-- PROBLEM TO SOLVE --
Your task is to copy every line below that contains the word "field".

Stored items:
^^^^^^^^
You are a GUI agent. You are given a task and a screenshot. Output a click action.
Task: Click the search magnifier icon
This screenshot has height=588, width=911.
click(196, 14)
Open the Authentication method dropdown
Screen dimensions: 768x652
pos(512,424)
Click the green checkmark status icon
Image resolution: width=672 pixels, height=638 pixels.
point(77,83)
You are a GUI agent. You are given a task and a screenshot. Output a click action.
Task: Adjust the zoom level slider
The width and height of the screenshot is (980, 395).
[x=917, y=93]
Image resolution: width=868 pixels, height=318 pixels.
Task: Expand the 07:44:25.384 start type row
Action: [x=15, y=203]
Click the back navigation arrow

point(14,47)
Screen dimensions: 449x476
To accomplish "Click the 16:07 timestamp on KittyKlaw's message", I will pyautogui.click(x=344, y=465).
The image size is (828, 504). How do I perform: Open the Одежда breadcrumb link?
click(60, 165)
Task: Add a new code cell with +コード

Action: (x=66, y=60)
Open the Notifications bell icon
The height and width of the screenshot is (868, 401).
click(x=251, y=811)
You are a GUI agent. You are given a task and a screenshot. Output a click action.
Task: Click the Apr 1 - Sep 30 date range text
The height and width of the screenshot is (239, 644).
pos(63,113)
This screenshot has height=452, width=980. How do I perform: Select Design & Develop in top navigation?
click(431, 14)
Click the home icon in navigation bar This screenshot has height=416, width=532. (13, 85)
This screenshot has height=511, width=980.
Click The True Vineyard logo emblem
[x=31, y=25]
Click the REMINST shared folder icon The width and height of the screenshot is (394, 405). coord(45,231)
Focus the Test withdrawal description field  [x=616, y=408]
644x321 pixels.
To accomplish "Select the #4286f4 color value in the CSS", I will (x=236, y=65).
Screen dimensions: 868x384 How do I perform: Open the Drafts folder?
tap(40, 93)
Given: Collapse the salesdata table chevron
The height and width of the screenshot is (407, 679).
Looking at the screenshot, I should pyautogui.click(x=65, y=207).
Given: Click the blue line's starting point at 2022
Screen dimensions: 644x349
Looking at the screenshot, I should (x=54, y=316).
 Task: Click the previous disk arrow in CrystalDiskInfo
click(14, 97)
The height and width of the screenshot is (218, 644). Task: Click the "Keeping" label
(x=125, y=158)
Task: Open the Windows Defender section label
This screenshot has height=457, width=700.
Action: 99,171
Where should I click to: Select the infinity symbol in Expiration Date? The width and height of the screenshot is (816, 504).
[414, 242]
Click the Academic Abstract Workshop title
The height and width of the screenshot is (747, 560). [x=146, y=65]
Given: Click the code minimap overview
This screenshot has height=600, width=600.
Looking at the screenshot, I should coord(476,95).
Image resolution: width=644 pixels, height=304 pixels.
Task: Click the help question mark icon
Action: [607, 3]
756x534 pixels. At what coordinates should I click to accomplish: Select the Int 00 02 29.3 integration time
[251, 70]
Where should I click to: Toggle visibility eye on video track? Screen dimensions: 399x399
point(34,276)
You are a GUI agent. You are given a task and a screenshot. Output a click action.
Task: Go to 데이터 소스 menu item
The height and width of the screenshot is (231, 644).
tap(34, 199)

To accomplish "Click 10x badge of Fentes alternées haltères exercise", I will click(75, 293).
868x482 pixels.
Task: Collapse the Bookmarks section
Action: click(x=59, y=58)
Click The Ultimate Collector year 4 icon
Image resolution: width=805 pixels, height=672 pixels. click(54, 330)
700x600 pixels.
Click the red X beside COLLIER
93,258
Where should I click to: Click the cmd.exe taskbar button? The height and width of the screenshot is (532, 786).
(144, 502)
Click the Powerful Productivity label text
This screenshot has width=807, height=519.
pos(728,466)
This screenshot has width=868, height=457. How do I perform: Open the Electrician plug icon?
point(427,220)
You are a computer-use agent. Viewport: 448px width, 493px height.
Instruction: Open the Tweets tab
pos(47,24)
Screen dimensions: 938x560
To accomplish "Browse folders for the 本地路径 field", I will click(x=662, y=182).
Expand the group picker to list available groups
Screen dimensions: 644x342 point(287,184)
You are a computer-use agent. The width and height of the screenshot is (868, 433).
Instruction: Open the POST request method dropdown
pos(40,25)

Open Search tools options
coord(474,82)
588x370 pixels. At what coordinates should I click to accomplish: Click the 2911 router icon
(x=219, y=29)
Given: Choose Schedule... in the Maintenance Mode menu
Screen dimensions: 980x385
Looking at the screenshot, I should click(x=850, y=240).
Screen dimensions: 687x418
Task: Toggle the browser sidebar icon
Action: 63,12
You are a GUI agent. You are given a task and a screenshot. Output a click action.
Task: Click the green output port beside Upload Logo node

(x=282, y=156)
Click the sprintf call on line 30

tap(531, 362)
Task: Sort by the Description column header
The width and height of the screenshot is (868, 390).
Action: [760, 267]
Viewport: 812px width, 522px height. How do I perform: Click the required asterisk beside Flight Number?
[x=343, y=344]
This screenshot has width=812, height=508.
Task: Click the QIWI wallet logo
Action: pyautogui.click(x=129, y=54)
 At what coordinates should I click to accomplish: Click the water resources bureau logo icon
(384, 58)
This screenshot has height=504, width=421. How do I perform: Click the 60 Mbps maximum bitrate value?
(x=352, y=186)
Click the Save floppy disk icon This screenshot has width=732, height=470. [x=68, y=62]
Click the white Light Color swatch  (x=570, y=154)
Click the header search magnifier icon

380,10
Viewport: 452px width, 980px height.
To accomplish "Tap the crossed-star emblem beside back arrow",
^^^^^^^^
-- COMPLETED TASK --
Focus the Test withdrawal description field  [x=616, y=408]
To accomplish "Browse folders for the 本地路径 field", I will click(x=662, y=182).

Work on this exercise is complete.